- [Records for the task]:
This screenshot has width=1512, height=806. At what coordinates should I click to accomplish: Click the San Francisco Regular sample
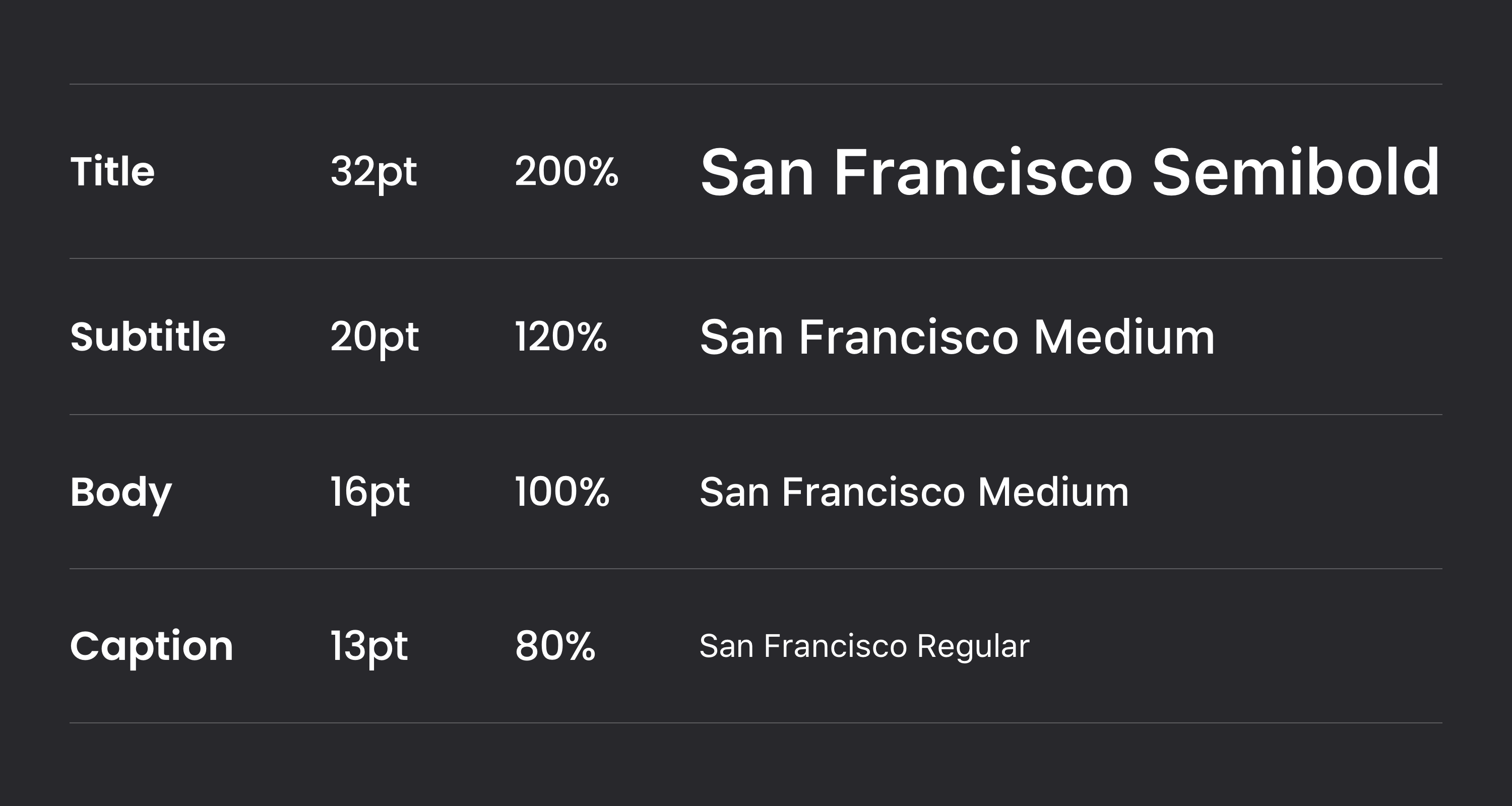click(x=864, y=646)
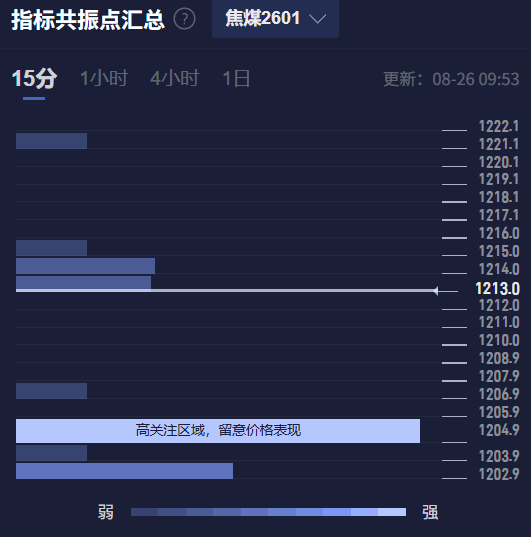This screenshot has height=537, width=531.
Task: Expand the chevron next to 焦煤2601
Action: pos(318,19)
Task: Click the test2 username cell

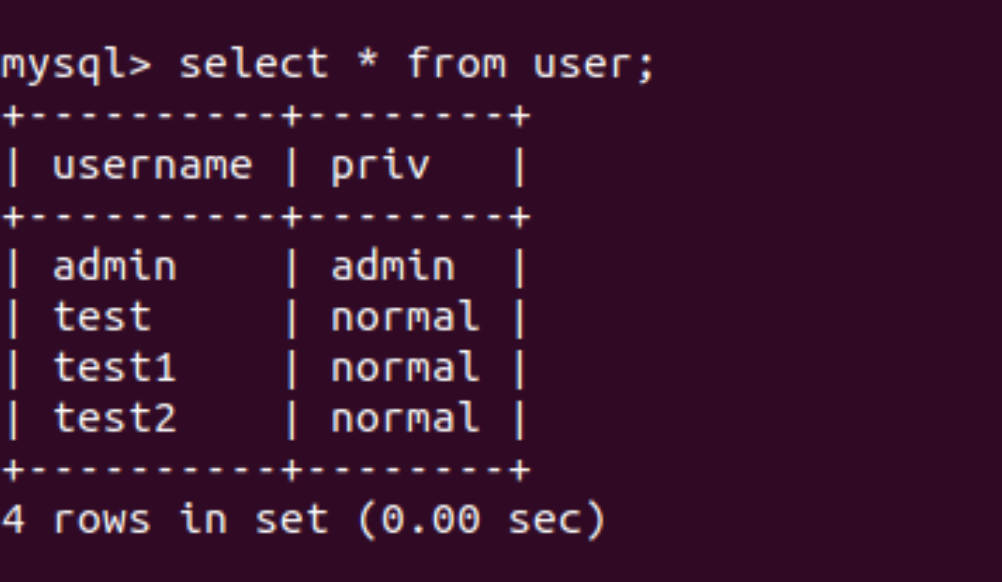Action: coord(114,418)
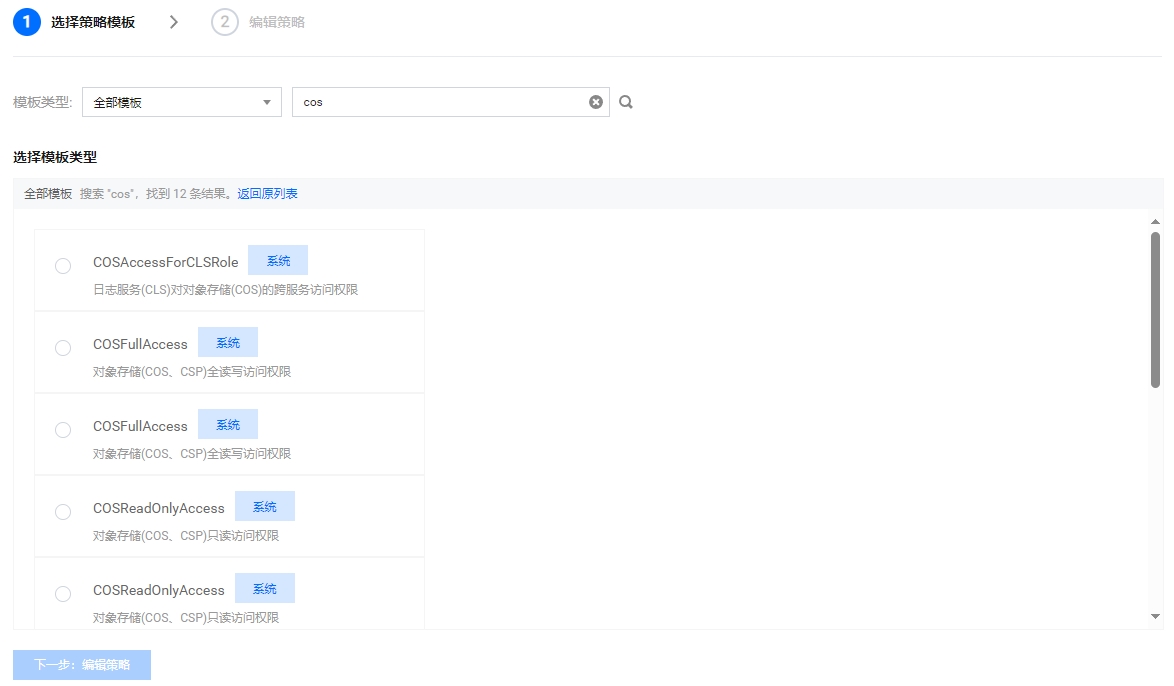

- [Assigned task]: Your copy of the entries above must be exact and must not include pictures.

- [Expected answer]:
This screenshot has width=1512, height=806. At what coordinates should I click to accomplish: Click the San Francisco Regular sample
click(x=864, y=646)
This screenshot has height=537, width=531.
Task: Expand the chevron next to 焦煤2601
Action: pos(318,19)
Task: Click the test2 username cell

Action: coord(114,418)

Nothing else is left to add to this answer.